During this time a workman came on watch, a Haitian, checking out this and that, the doors in particular, the ceiling and roof, etc, and so forth. He then left as he arrived, and I started to read afresh, trying to figure out between sentences the secret place were the writings were, the treasure we sought after. (The treasure being the secret scriptures of Moiromma; they were taken to earth by Agaliarept, the henchman of Hell, hidden from everyone because of a three-year war that took place on the Planet, and now guarded by a voodoo priest, also known as the Prophet of Moiromma, or wise man of Moiromma, Tfarcevol.)
Not much was known of him, only legends told of some far off planet, and he was resurrected from the dead, to guard the scriptures, ones he had written long before they were taken to earth, written on his Planet. Anyhow, I was hoping most of this was legend, not fact, only the scriptures. Normally, 90% of legends are bull, and 10% fact, so I’ve found out in my worldwide search and travels.
I put my book down, got thinking, and strangely enough Sam stood up, looking down, over me: like a cat looking above a mouse; she was still, as I lay on the floor. She was hauntingly looking, which didn’t connect to her breeding or personality. I forgot about the treasure for a minute, lost all interest in it, lost in a contemplation of her despair. I quickly stood up and said horridly “What is the problem with you?” Thinking she saw something, and was paralyzed by it, or shock in seeing it.

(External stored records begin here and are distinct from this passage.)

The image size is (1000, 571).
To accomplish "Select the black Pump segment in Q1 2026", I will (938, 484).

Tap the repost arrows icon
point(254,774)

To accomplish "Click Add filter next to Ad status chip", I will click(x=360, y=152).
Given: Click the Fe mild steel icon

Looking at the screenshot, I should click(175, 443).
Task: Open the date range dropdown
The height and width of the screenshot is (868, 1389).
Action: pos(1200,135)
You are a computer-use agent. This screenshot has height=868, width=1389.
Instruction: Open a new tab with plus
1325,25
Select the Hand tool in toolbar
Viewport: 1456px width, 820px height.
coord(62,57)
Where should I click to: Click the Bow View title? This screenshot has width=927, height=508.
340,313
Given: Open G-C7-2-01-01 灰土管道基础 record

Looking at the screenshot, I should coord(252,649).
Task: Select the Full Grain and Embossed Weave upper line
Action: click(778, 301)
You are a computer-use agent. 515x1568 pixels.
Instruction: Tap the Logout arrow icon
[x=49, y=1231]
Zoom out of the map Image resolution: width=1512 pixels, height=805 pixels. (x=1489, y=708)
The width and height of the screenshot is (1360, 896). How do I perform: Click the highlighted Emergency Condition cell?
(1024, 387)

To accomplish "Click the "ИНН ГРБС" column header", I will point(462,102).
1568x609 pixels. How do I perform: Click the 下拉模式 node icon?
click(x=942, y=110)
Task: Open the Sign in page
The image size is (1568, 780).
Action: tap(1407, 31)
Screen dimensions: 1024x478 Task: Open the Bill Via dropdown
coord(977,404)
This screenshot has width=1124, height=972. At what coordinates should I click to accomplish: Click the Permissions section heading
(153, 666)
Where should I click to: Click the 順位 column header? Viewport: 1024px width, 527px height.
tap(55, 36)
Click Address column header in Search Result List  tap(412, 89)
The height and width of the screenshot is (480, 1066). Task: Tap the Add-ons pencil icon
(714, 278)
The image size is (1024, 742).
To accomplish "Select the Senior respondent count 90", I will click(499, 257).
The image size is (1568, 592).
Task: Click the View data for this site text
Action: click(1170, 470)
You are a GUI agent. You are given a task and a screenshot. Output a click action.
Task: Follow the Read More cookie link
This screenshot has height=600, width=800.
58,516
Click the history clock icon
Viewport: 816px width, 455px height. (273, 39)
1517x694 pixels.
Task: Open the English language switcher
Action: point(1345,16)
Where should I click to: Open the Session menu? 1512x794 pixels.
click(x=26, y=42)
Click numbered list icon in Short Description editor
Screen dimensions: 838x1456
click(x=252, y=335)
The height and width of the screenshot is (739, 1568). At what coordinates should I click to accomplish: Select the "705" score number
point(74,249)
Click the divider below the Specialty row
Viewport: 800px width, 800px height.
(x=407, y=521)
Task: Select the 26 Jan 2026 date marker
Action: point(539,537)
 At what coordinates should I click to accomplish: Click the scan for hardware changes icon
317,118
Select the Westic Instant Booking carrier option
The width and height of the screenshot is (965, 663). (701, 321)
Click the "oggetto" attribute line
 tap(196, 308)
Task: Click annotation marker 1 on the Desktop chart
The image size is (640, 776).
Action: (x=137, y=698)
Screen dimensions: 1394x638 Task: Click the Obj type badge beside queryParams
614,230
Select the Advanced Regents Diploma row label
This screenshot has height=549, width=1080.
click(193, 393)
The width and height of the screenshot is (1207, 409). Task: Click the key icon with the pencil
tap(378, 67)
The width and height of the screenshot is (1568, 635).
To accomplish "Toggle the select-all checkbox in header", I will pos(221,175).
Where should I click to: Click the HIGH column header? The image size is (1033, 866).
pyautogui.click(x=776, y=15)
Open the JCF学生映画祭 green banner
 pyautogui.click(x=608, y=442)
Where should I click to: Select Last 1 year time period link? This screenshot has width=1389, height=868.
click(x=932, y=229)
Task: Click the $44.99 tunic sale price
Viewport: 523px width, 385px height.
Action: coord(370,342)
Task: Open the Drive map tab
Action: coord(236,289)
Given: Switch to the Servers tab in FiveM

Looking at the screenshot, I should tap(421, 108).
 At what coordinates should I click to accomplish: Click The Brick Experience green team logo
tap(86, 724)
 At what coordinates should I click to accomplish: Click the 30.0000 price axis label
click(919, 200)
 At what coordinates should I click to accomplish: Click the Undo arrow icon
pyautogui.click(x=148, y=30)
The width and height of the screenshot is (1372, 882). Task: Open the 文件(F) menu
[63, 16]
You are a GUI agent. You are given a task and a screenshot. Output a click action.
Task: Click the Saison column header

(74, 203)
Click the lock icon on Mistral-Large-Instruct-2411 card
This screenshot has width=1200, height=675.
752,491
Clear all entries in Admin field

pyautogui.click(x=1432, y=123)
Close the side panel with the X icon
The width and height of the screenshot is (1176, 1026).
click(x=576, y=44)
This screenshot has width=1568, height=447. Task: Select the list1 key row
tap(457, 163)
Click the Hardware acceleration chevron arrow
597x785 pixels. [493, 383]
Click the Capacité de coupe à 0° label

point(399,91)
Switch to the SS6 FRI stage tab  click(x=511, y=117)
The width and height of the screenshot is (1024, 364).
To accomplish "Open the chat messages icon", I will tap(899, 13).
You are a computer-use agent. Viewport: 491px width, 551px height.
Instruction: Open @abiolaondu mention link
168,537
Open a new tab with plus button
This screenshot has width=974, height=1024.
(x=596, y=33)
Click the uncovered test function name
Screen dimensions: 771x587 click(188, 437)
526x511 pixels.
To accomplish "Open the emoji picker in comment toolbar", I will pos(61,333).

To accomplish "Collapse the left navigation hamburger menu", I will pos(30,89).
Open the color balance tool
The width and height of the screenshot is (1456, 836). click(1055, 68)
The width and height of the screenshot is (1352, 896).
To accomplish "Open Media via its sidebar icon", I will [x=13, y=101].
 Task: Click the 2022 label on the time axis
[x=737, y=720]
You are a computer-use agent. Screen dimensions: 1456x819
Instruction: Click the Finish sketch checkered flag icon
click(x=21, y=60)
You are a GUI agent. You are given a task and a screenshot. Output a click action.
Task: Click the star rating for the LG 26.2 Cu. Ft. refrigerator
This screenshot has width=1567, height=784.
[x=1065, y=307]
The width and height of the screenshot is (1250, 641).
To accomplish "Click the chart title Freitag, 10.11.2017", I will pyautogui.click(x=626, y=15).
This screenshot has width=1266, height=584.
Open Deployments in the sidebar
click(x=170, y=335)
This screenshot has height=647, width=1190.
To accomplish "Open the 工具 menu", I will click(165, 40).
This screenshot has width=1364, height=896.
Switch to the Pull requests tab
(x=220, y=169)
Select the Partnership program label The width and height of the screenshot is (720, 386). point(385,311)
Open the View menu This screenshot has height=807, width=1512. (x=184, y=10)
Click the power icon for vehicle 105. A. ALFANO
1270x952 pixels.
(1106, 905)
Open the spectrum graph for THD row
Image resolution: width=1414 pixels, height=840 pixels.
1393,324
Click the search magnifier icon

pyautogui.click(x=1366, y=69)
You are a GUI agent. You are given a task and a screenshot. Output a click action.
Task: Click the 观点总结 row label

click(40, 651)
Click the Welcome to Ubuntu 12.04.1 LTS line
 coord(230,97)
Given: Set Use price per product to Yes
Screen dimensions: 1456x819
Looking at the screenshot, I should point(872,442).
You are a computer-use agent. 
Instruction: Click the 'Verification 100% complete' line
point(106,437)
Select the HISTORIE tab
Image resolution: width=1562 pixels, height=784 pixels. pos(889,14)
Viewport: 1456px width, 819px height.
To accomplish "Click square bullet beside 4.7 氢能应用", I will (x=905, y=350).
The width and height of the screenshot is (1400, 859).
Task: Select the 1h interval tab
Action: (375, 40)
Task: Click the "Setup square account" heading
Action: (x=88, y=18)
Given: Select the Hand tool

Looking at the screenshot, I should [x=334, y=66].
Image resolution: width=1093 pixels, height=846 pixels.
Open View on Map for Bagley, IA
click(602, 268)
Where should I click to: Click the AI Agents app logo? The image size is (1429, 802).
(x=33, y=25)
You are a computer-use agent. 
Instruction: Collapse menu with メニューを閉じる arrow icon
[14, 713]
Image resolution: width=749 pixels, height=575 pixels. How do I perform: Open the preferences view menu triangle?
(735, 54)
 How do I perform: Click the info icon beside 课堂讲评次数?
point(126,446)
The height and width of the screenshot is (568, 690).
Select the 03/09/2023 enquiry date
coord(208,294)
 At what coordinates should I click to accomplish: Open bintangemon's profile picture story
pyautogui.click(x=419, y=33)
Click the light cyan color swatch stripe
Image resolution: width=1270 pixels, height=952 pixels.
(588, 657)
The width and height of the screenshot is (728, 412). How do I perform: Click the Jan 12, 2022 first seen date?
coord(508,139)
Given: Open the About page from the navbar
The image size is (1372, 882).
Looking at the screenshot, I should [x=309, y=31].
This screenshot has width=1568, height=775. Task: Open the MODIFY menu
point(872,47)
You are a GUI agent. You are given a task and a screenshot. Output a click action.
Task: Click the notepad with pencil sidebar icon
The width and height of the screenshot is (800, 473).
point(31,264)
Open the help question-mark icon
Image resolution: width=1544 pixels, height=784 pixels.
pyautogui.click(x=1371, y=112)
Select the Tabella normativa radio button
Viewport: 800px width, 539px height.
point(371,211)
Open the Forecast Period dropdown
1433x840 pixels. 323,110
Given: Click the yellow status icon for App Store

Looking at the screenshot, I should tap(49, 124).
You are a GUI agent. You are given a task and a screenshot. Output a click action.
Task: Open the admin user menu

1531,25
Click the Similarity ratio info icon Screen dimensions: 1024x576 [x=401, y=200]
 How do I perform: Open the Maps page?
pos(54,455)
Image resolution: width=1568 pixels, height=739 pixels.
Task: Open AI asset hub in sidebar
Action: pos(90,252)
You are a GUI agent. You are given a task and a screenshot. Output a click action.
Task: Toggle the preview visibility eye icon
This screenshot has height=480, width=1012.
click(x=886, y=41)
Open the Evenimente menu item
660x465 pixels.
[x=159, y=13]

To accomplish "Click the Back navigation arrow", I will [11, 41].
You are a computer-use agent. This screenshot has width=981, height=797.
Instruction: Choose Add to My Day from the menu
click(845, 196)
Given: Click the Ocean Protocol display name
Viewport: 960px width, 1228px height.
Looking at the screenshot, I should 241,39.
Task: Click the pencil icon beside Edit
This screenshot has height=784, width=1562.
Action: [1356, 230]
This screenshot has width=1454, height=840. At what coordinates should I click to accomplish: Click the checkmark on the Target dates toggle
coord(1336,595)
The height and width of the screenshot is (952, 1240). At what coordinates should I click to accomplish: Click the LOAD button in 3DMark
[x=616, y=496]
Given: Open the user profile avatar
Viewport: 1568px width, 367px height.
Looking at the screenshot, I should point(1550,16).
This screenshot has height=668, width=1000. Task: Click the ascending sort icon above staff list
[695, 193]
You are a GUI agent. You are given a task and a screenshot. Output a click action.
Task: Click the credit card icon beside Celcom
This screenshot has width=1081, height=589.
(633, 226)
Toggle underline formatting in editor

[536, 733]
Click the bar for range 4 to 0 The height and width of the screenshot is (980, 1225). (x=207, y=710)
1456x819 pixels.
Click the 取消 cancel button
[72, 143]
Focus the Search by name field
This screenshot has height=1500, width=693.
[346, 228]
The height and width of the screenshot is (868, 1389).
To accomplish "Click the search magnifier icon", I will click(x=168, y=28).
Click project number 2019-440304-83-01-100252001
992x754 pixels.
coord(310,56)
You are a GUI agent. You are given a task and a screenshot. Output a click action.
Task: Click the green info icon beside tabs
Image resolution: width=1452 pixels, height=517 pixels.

[Trembling Spirit] She spoke in a strange low tongue, one I had never known. Her body became contorted, as if there was a spirit form inside of her, too large for her, and her skin was budging like rubber being stretched to its limits. She was trembling, or so it seemed, and in a low rustic voice that was not hers, slowly, the language she was speaking turned into English, almost a gradation, syllables being worked out, the words were forming. Then she said, “If I offended you, pardon me!” then added, “I am not the owner of this body, as you well know, but I am the guardian of this citadel, as you should know, and known as Tfarcevol the Wise, from Moiromma. And you see, if it is the treasure of the scriptures you are after, I cannot allow this, it must—in time—be returned to Moiromma.”
Then she raised her hand in protest, “Stop your search, and I will release your woman friend….” I had also read about this legendary planet, and knew should I do as this spirit said, it could not be trusted, and I wanted the scrolls.
In all respects, the spirit that filled Sam to the brim, if he was good natured at one time, he was no longer, in a ward, he was bad, but he could not possess two people at once, so I had a chance to escape, or try to deal with it. I paused a moment, my eyes roving about, to see what I could do, Slam’s fingers nervously moving about, trifling perhaps. “Be careful,” the spirit said, I think the scrolls were in the room and I was making him nervous.
“Do you not see the importance of you leaving this area and not coming back?” The voice said inside Sam.
“Perhaps not,” I said.
“For many generations, many have come to find this treasure, only to find misfortune.” The voice alleged.
Again I thought the spirit, that called himself …the Wise, was playing games with me. Perhaps the treasure was nearby, and what could an old spirit do in a woman’s body, that was half my size, and I knew karate.
“There is not a corner of this chapel or for that matter, the whole Citadel that has not been searched so looking for the scroll is useless, plus I will not allow it even if you could find them.”
But I felt not all was lost.
“Someday someone will find them, you can’t stop everyone!” I stated.
“By that time, I will have given them to another Moirommalit, you see there are many of us down here on your planet, I simply cannot leave to find one, could I, they would have been given to one long ago.”
Before I could say another word, he leaped out of Sam, she must had said something to him (he mumbled something anyhow, as if he was talking to himself or Sam in a confusing dialogue), and leaped inside of me, quicker than a leopard. And the only thing I could see was her running out of the chapel door too freedom, as this large, perhaps seven to nine feet tall spirit, (for I saw him for a second, during the transfer). Then he went into the cellar, open up an old coffin, bones inside (I could hear Sam breathing, she must had come back for a moment to see what was taking place, because the spirit said…’shoo’ which I took for: go away), and he lay down, and he told me, “You will die here, and I will wait, and when you do, I will go about my business as normal.” He wasn’t going to leave my body quite yet.
I tried to negotiate with him, but he wouldn’t have it, he feared me, feared what I first feared, that he was lying; now he assumed I was lying, but I wasn’t, and I guess he wasn’t.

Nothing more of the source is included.